__The task__.
Reproduce the part of the material that opens with the line containing "Where should I click to: Click Indbetal" and closes with the line containing "point(739,48)", swapping "overview ruler" for "minimap" and leaving everything else unchanged.

__Data to use__.
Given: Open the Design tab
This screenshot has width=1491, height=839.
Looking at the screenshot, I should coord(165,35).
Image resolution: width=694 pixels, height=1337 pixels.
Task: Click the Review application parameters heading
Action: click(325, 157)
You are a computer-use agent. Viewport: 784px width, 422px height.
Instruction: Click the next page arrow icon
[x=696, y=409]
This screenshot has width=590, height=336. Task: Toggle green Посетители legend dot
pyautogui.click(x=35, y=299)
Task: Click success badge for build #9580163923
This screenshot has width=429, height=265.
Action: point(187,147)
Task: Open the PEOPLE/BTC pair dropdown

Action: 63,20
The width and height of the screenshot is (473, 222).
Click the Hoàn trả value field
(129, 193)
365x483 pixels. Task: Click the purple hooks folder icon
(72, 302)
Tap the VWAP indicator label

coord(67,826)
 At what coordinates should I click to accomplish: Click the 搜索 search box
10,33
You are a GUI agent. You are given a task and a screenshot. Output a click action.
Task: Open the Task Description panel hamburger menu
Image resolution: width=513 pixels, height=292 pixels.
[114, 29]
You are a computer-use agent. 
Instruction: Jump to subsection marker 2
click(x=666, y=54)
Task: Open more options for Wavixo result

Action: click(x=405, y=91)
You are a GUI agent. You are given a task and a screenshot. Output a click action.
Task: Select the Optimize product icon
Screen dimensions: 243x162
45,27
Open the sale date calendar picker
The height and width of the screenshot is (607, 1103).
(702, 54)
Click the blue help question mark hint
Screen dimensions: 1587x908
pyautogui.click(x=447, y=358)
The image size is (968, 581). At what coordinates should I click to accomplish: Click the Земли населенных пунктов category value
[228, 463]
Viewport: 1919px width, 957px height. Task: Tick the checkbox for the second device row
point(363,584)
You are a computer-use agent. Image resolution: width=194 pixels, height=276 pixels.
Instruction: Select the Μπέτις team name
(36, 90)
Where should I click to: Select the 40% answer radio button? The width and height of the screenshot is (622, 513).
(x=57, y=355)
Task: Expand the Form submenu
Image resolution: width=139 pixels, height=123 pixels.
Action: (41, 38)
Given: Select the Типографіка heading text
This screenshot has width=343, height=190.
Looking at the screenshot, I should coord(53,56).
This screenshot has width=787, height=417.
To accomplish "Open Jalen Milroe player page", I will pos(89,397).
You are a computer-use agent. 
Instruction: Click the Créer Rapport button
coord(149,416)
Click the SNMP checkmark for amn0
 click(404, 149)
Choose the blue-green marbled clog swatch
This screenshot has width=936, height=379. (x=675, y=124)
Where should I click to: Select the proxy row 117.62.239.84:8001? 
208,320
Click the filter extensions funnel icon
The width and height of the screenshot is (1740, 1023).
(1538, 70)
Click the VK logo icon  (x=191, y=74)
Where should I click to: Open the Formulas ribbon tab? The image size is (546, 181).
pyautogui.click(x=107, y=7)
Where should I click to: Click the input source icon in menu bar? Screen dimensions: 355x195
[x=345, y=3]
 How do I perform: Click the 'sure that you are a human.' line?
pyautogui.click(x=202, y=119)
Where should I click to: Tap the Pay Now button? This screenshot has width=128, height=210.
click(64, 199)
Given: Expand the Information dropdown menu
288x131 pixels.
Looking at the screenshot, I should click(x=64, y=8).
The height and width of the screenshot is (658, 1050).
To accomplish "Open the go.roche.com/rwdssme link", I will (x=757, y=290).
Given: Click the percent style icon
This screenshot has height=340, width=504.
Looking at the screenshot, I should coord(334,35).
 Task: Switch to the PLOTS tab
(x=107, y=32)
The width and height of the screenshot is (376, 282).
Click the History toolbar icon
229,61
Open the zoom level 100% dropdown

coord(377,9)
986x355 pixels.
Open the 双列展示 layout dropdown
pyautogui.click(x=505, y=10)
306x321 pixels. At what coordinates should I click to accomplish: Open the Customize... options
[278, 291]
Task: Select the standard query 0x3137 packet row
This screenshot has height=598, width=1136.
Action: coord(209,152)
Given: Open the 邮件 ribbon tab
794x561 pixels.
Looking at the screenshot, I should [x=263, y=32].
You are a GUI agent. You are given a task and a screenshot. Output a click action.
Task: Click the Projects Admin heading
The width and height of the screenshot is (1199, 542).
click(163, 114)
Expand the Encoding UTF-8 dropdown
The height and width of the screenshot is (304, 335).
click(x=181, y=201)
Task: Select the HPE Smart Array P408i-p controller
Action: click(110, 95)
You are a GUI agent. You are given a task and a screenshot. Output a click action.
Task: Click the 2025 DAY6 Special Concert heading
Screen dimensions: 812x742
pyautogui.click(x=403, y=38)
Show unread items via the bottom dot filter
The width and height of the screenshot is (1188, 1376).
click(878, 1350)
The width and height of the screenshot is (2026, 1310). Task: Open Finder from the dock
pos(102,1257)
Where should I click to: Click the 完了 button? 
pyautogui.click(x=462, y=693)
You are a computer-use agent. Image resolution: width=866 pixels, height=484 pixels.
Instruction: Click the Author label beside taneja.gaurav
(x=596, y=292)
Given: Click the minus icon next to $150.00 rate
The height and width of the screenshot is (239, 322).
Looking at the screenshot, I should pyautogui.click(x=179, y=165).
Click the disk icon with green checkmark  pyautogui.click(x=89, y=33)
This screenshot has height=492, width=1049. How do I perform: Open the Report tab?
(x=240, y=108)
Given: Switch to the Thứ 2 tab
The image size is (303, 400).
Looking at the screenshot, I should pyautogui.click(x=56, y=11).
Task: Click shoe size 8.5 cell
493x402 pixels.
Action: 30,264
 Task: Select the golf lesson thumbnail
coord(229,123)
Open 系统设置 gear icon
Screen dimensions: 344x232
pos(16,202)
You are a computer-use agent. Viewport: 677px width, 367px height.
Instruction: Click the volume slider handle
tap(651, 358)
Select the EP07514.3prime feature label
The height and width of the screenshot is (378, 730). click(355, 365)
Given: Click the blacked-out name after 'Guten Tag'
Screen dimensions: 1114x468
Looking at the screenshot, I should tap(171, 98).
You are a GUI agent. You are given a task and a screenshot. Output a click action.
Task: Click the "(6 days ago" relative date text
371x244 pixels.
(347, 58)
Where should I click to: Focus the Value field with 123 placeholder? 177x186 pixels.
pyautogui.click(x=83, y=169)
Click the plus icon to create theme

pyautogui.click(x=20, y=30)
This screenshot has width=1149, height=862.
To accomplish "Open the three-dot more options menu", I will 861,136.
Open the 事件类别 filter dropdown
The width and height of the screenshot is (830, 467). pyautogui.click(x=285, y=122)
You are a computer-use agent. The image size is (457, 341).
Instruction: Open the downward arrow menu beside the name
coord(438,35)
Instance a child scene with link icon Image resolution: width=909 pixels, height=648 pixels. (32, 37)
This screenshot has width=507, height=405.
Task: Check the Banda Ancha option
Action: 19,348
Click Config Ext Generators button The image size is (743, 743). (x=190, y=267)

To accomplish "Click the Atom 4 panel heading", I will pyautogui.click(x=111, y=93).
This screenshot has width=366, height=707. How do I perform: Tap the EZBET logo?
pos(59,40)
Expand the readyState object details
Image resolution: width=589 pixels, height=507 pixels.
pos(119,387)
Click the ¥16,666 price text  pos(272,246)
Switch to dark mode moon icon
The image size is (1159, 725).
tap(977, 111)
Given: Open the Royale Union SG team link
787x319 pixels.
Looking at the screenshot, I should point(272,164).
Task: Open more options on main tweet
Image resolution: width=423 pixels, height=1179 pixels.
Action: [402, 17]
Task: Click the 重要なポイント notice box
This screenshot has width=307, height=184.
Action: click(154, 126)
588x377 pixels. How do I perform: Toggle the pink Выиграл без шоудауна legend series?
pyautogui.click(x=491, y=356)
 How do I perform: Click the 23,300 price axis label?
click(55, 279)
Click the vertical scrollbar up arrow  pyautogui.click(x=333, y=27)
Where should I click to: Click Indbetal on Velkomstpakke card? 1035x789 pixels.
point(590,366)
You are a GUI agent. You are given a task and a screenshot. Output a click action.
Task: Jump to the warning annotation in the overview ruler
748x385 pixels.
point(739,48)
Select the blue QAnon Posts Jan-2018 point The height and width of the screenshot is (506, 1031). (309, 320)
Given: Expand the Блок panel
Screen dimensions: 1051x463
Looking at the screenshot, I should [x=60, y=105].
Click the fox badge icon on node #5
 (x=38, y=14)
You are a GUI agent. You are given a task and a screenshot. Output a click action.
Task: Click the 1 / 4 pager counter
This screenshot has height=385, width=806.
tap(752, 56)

__Written solution__.
Where should I click to: Click Indbetal on Velkomstpakke card? 1035x789 pixels.
point(590,366)
You are a GUI agent. You are given a task and a screenshot. Output a click action.
Task: Jump to the warning annotation in the minimap
748x385 pixels.
point(739,48)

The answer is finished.